Lebendig begraben


Originaltitel:
Premature Burial
Jahr:
1962
Eingetragen:
27.10.2010
Bearbeitet:
08.01.2012
IMDB-Wertung:
6,6/10

Guy Carrell (Ray Milland) lebt in extremer Panik davor, lebendig begraben zu werden. Das geht so weit, dass er sich ein spezielles Mausoleum entwirft und baut, in dem diverse Fluchtmöglichkeiten (Leitern, Türöffner usw.) sowie, für den Fall dass erstere alle versagen, ein ausreichender Giftvorrat zwecks Selbstmord vor gesehen sind. Der Einfachheit halber beginnt er, sogar gleich in diesem Mausoleum zu leben und dort seinen Hobbies, insbesondere der Malerei sehr morbider Motive, nachzugehen.

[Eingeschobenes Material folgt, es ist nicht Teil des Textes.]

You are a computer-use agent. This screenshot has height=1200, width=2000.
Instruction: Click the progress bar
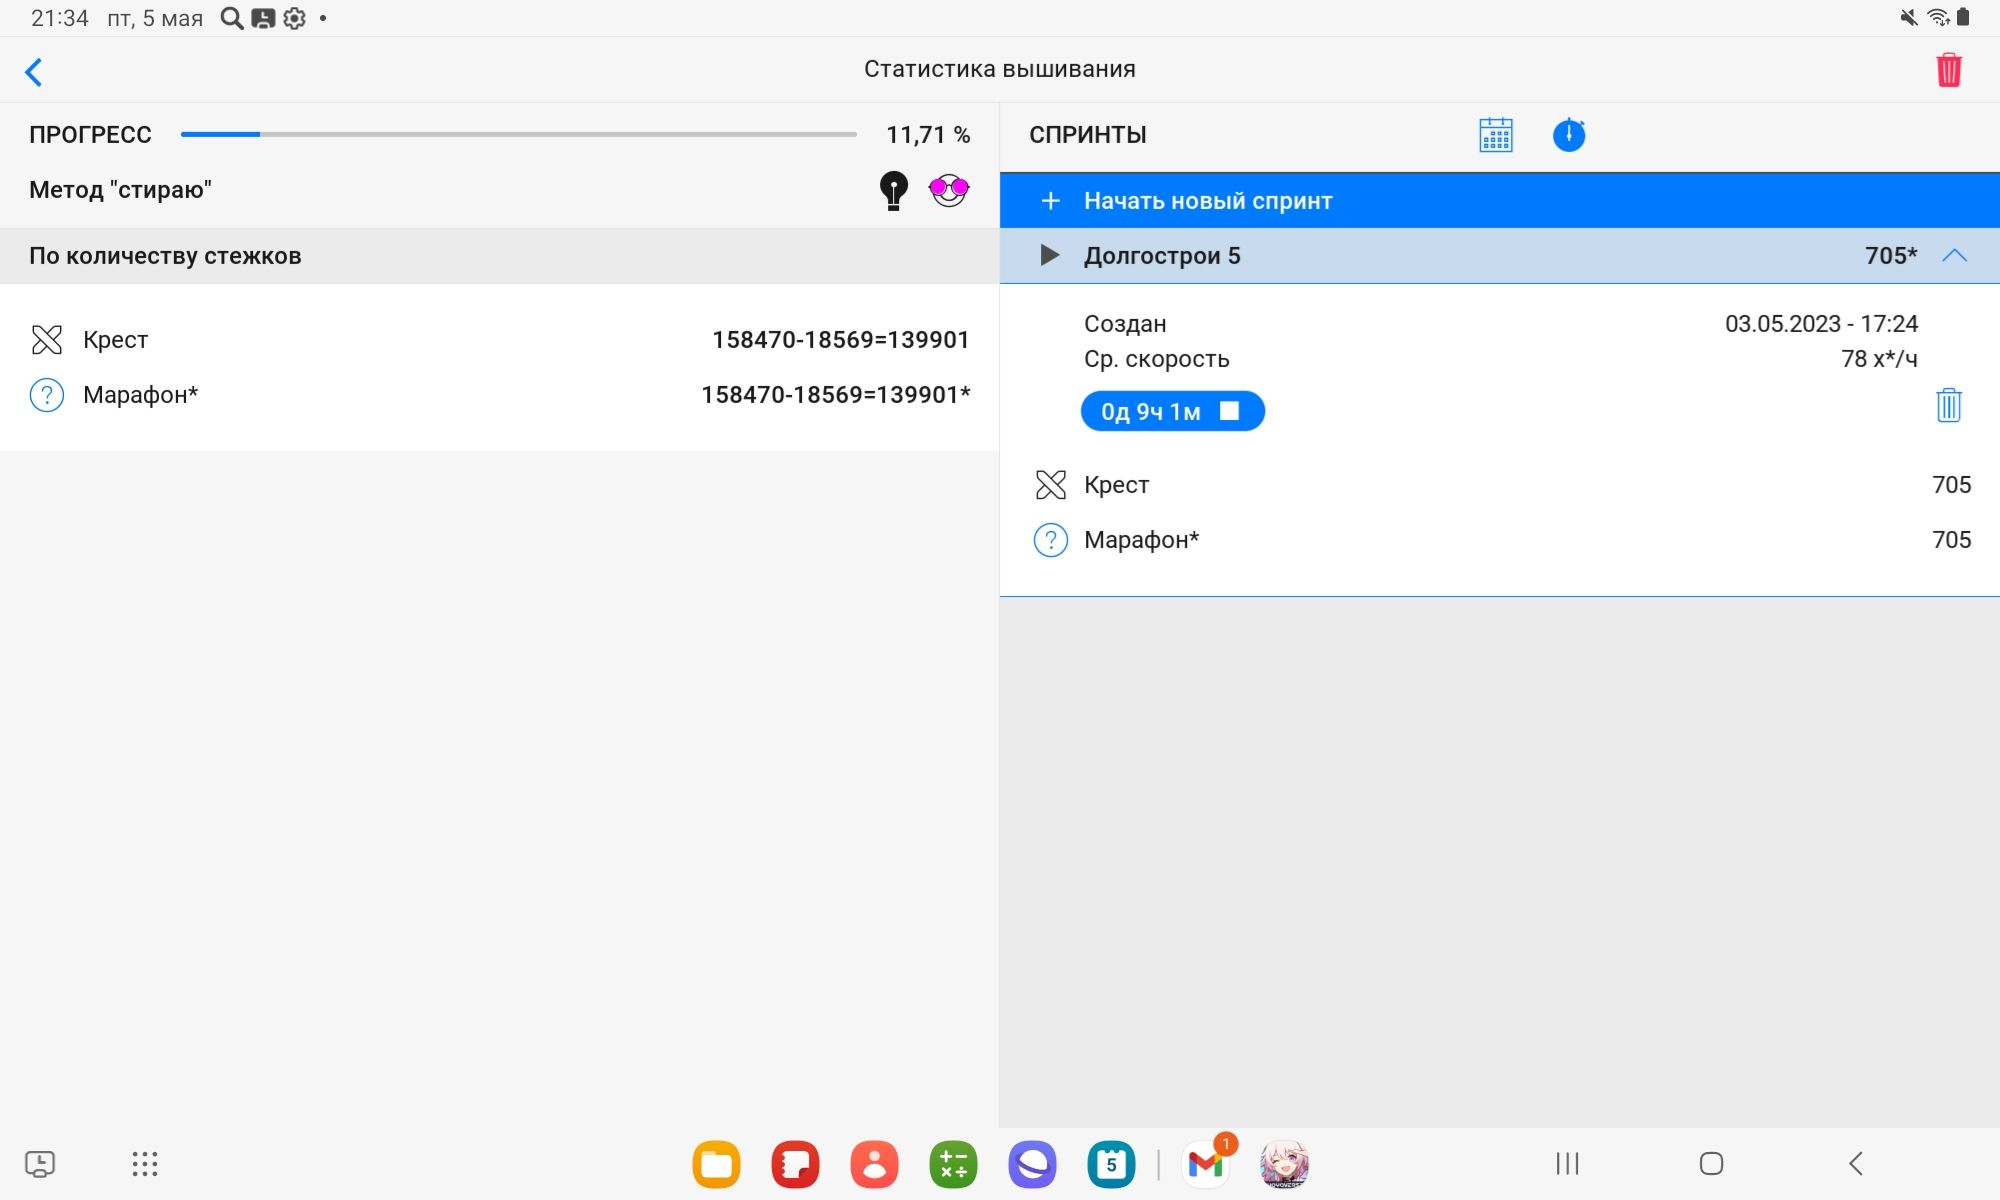click(518, 134)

Seine Frau (Hazel Court) bekommt ihn praktisch überhaupt nicht mehr zu Gesicht...

lebendig_begraben.jpg
Stolz präsentiert Guy seinen neuen Sarg mit Ausbruchsgarantie

Dass in dieser Poe-Verfilmung von Roger Corman nicht Vincent Price die Hauptrolle spielt, liegt an der Produktionshistorie: Ursprünglich wurde Lebendig begraben nicht von American International Pictures produziert, bei denen Price unter Vertrag stand. AIP kaufte dann jedoch während des Drehs die andere Firma auf, so dass der Film doch wieder bei ihnen landete.

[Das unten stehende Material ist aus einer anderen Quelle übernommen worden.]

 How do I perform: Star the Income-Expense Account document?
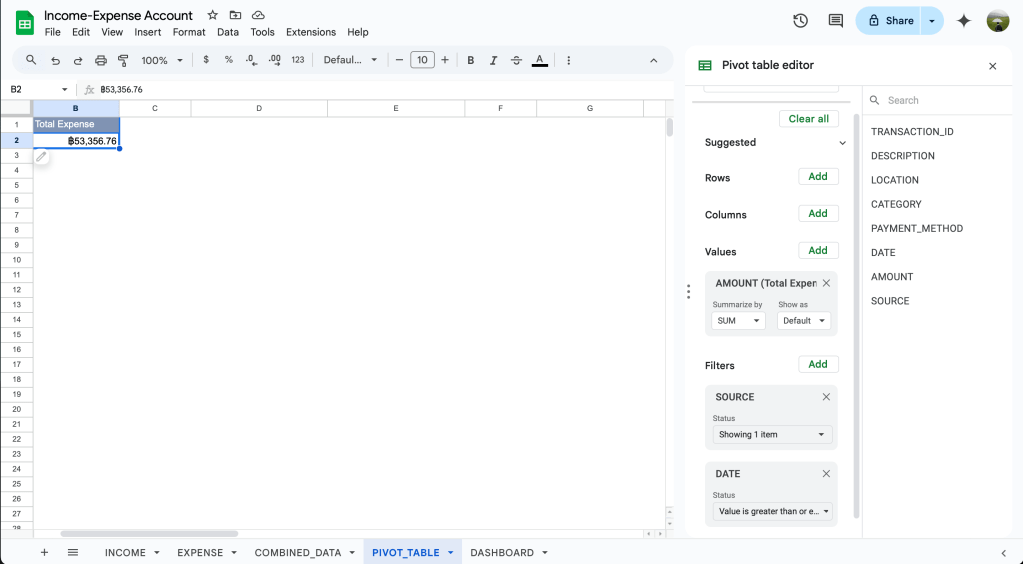tap(212, 15)
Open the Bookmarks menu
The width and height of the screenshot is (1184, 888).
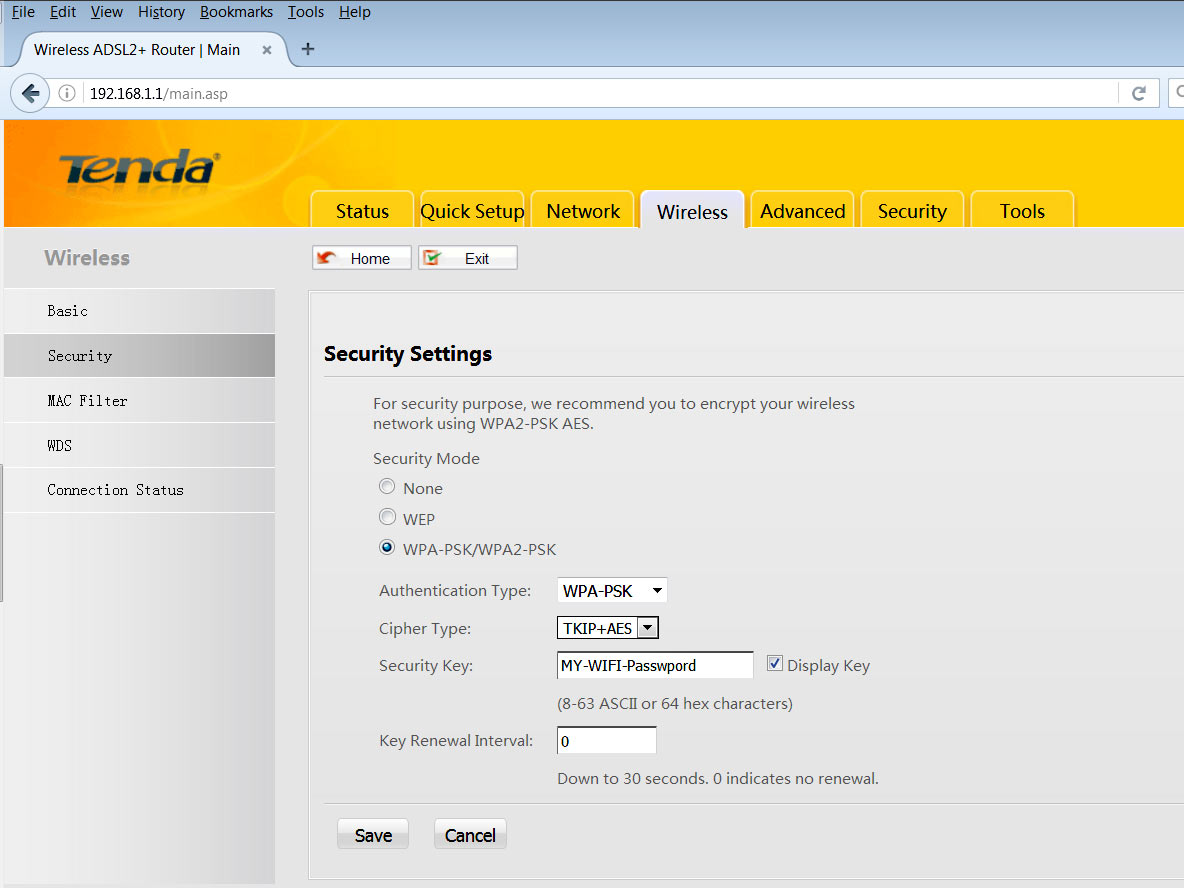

Mit Ray Milland gibt es jedoch adäquaten Ersatz und sowohl Thematik, als auch die motivische Umsetzung kommen einem aus den Vorgängerfilmen durchaus bekannt vor. Was nur gut ist, denn was dort funktioniert hat, wirkt auch hier. Die beste Szene ist vielleicht Millands Albtraum, in dem in bester Traumlogik all seine Sicherheitsvorkehrungen versagen und seine Befürchtungen eben doch eintreffen: Er findet sich lebendig begraben (d.h. eingesperrt) in seinem Mausoleum wieder. Und auch, wenn die Paranoia des Protagonisten sehr, sehr übertrieben scheint, kommt der Schrecken in solchen Szenen sehr gut rüber.